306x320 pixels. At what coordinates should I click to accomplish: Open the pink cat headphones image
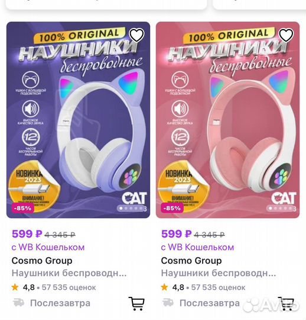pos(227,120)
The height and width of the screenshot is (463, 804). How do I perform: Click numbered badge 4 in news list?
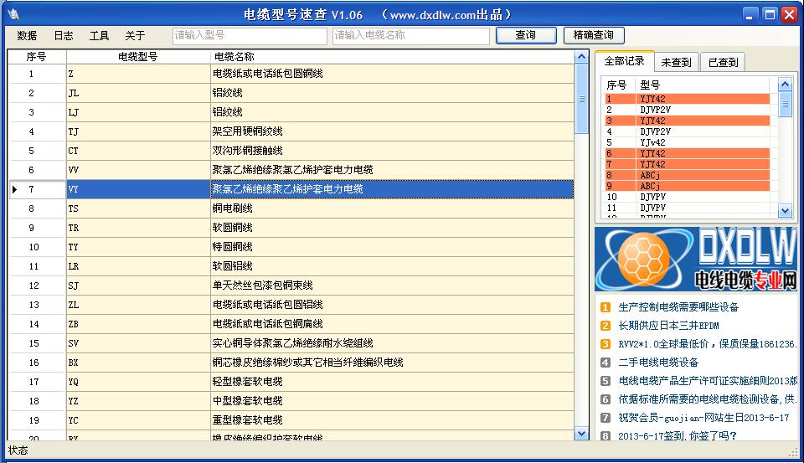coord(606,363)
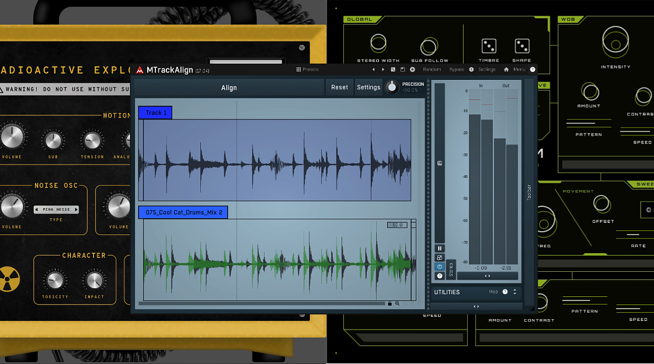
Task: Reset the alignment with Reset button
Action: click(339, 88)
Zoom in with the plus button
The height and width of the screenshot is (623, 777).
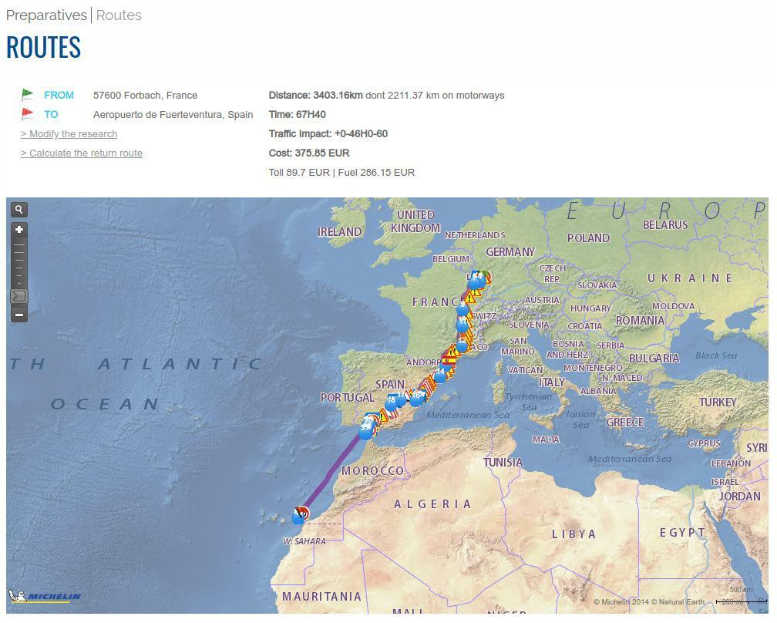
—————
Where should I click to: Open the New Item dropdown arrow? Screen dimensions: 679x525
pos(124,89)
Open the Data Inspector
—————
Aim of the exercise. Using the data above, retype exactly and only the lines from the one containing "The height and width of the screenshot is (463, 804)." up to and including the one containing "Zoom in with the plus button", with no pictures carried over.

Response.
The height and width of the screenshot is (463, 804). How do I perform: Click numbered badge 4 in news list?
coord(606,363)
Task: Reset the alignment with Reset button
Action: click(339, 88)
Zoom in with the plus button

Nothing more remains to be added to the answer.